The infantile attitude of Congress, due to partisan differences over the Affordable Care Act, has affected millions, and during the partisan chaos, Centre students bore witness to the madness. For senior politics and anthropology major Jamari Jones, the shutdown worried him about his future employment. “I start thinking about the job market, and since I’m a politics major I might not be able to go into government employment because they cannot make a simple agreement,” Jones said. “It just makes me more careful about what field I’ll be in when I graduate, I’m so unsure whether a shutdown will happen again, and it’s scary when thinking about jobs.”
For others, like sophomore psychology major Jo Patterson, the shutdown affected their travel plans. “My friends and some family had planned to go to Mammoth Cave for a weekend, but the shutdown canceled that, [so] it was really disappointing,” Patterson said. For senior international studies and Spanish major Nick Do, the shutdown had no direct impact, but he had friends who weren’t so lucky. “I know of some students at other schools who had long-term assignments postponed because the Library of Congress document exchange program they were to use was unavailable,” Nick Do said.
With the disappointment of Congress’s partisan gridlock, students gave their own views as to how a shutdown could be avoided, describing a need to put the citizens’ needs first, though some reserved outrage at political parties. “People need to actually work together and get stuff done, instead of promoting their personal agendas. Fighting over the budget is not the time to promote your own agenda. You need to keep the country’s and the people’s interest at heart,” Patterson said.
Jones also argued for Congress to put the people’s needs first, but he also claimed that politicians need to be open to compromise. “They just need to have an open mind to certain situations, putting the people first before their jobs,” Jones said. “We elect these people into office, and they are so partisan that they stick to their ways to get reelected, but if we can find a solution to the problem we can learn how fix this partisanship and make sure people come first. I felt with the shutdown they didn’t put the people’s best interests first, when government employees couldn’t go to work that’s not in our best interest.”
Nick Do took a normative tone, primarily blaming the shutdown on the ideological rigidity of the Republicans. “The general idea of our political system is that we as voters choose individuals from our midst to govern, and what happened was the right-wing of the GOP simply decided that, unless it got its way on Obamacare, it no longer wants to fulfill that basic function. It’s an abdication of responsibility and it is childish,” Nick Do said.
When asked what would say to Congress and the President if they had the chance, the students echoed the need for compromise and common solutions. Jones sees a need to get the government working properly again. “Let’s put more action into the government instead of arguing and fighting, let’s try to move forward and try to get more policies that will help us as a nation,” Jones said.
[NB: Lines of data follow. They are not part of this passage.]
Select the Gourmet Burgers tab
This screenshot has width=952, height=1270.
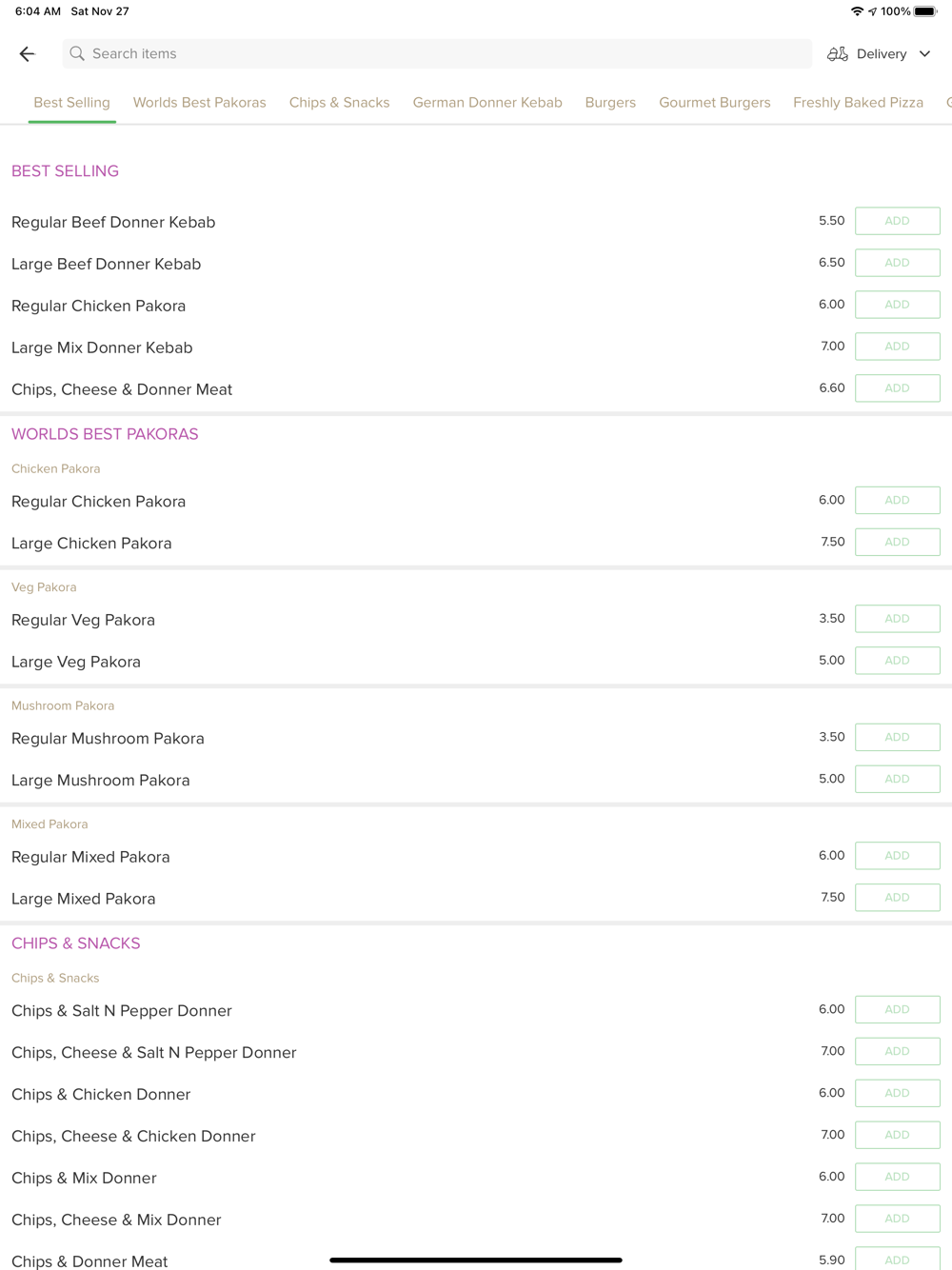[715, 103]
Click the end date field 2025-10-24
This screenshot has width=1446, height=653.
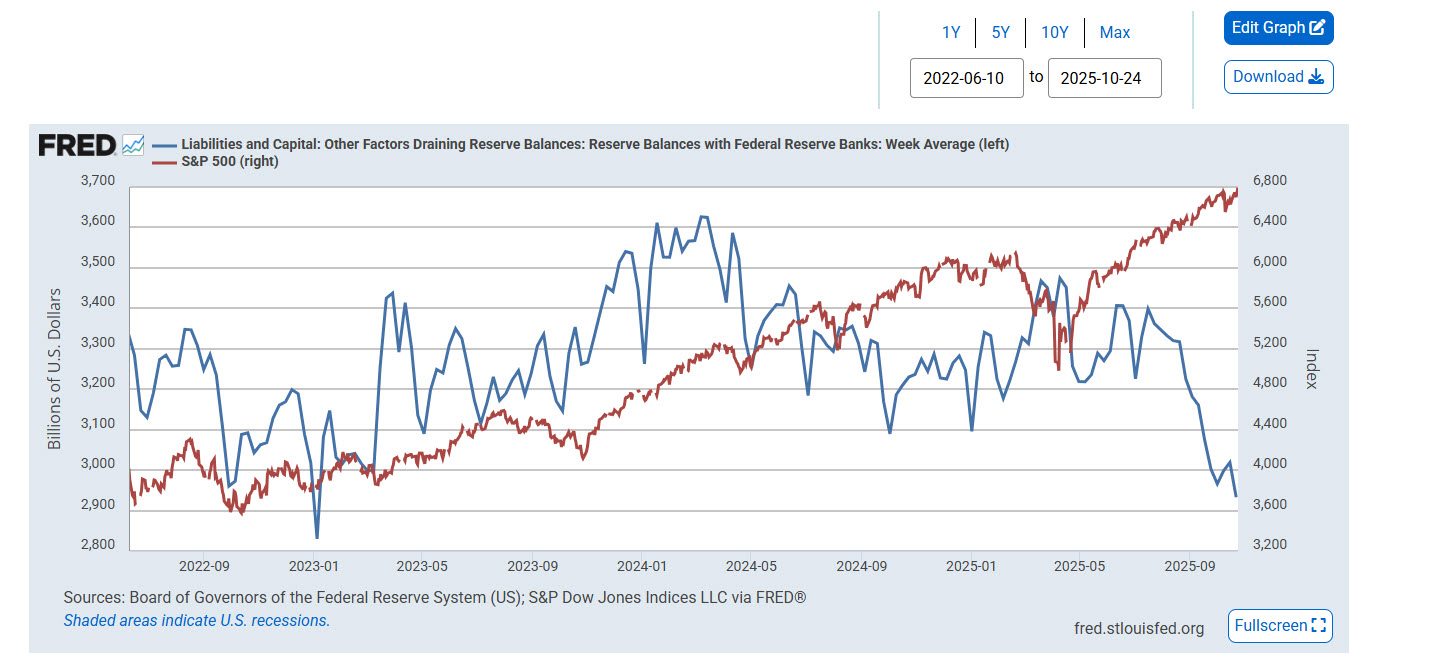(1104, 77)
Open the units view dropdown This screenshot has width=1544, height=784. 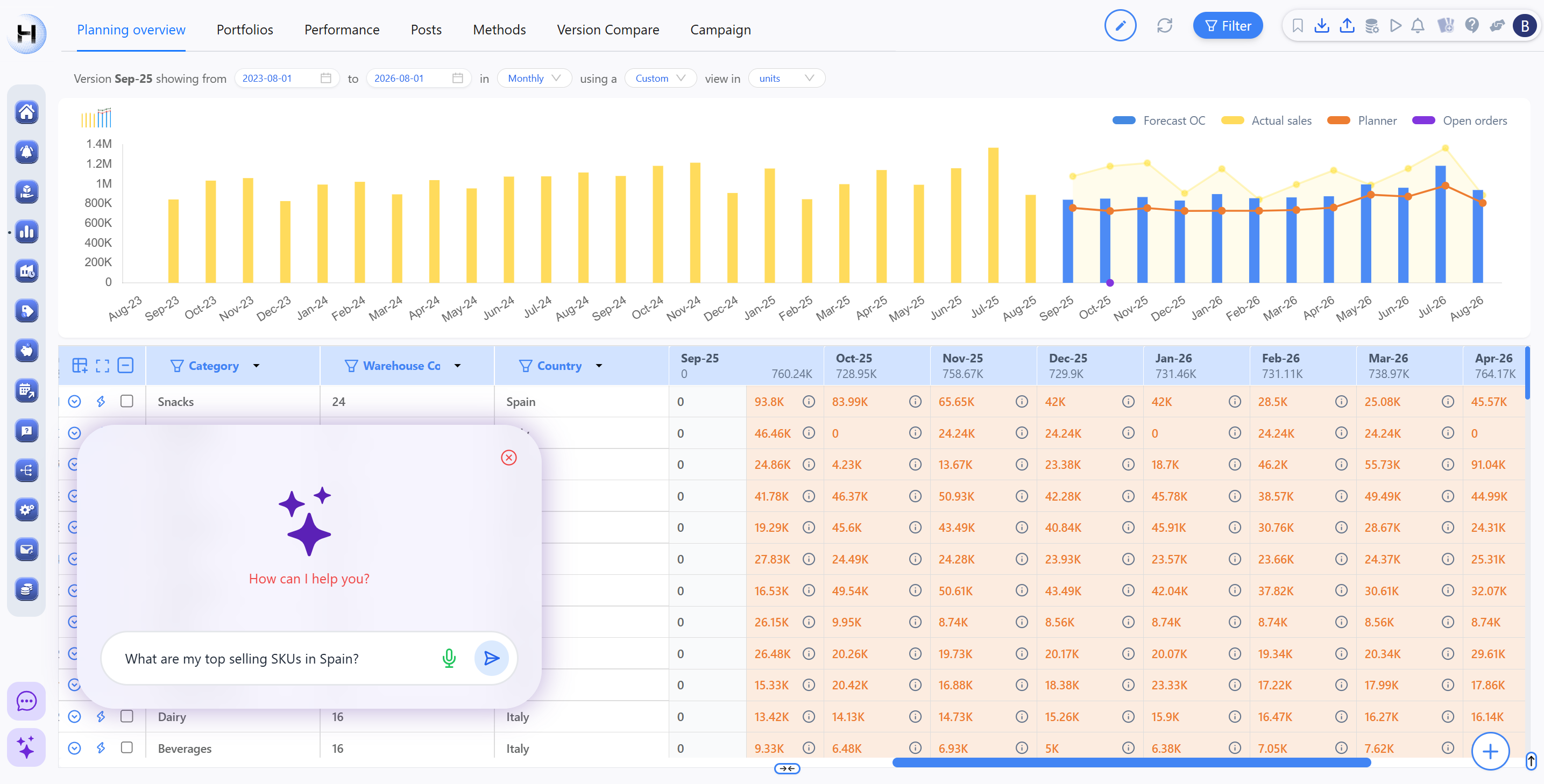[x=786, y=79]
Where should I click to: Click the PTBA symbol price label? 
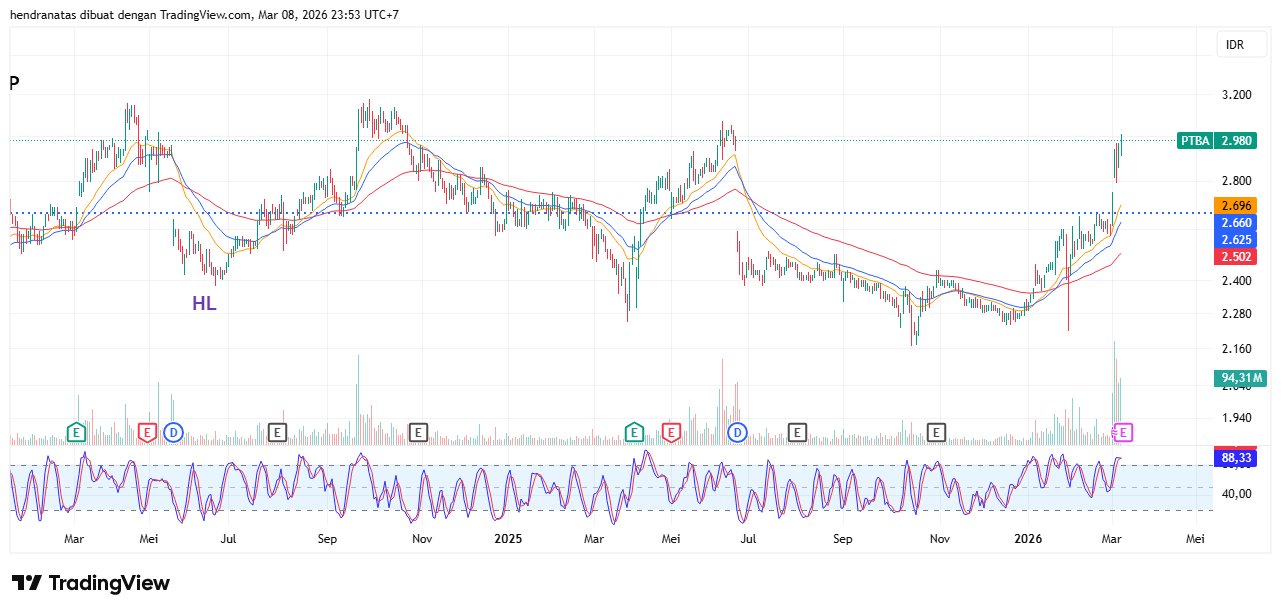click(1194, 141)
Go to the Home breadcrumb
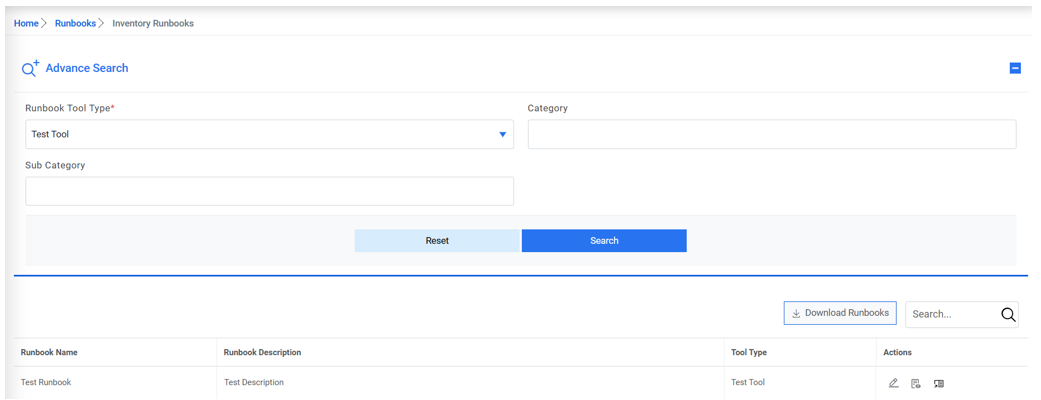Viewport: 1041px width, 400px height. 26,23

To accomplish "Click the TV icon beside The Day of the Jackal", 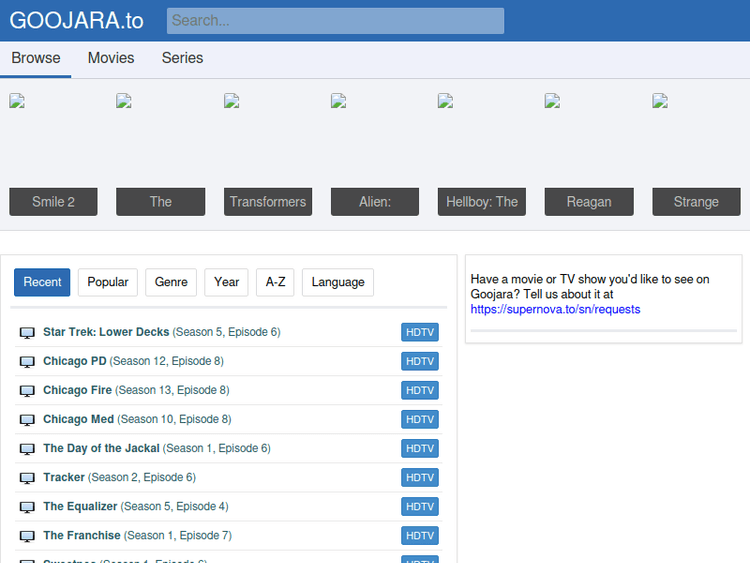I will pos(27,449).
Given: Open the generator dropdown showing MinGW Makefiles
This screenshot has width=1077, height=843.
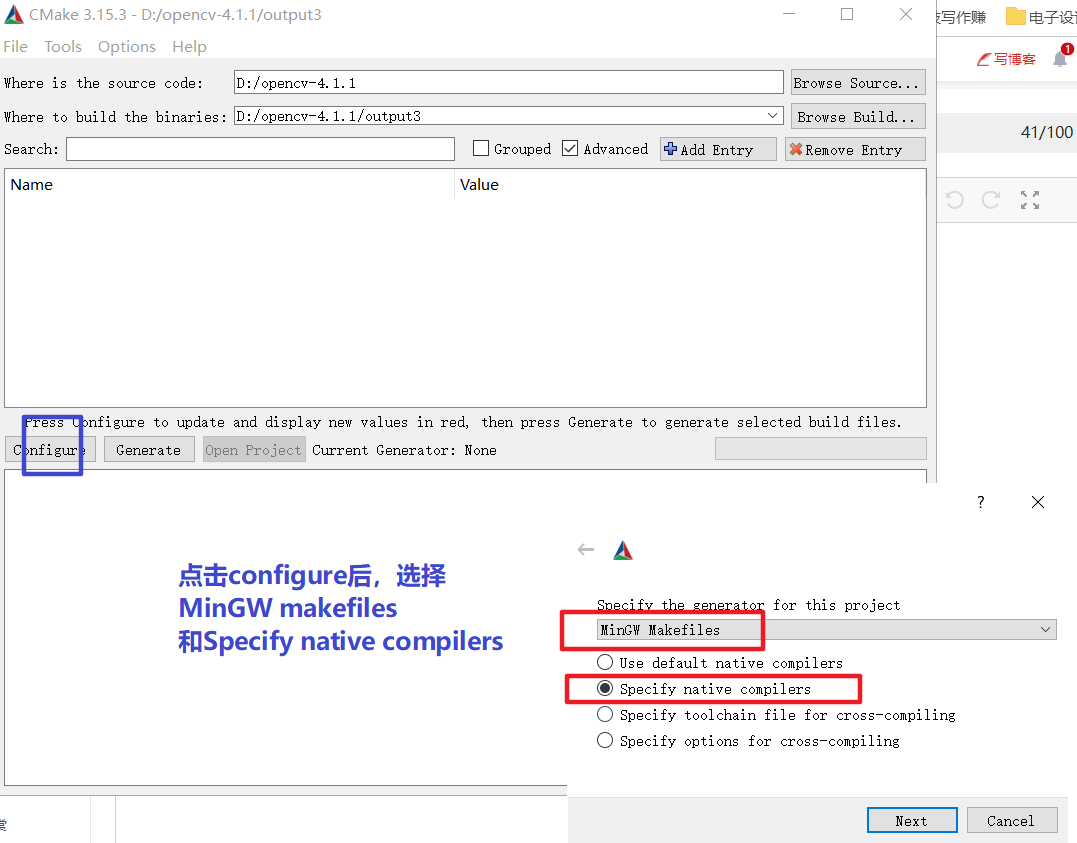Looking at the screenshot, I should pos(1046,629).
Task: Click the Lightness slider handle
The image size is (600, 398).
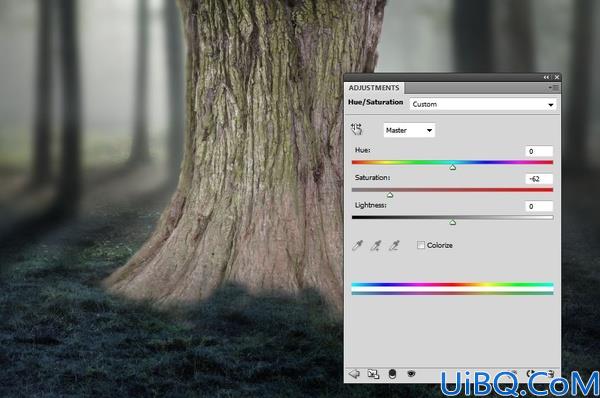Action: tap(453, 222)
Nick Do was again more partisan, telling the House Republicans to “grow up.” “Obamacare is the law of the land right now. We can talk again in 2016 if you take the Presidency and still insist on getting rid of it. But right now cool your jets,” Nick Do said. “Threatening to shut down the government is not a bargaining chip, it is ransoming.”
Patterson was a little more frank, blasting the immaturity of political leaders. “I’ve seen kindergarteners who can work together better,” Patterson said. “We can work better together; the government is by the people and for the people, not what do we want for our own personal agenda. Congress needs to grow up.”
If only Congress listened to Centre students.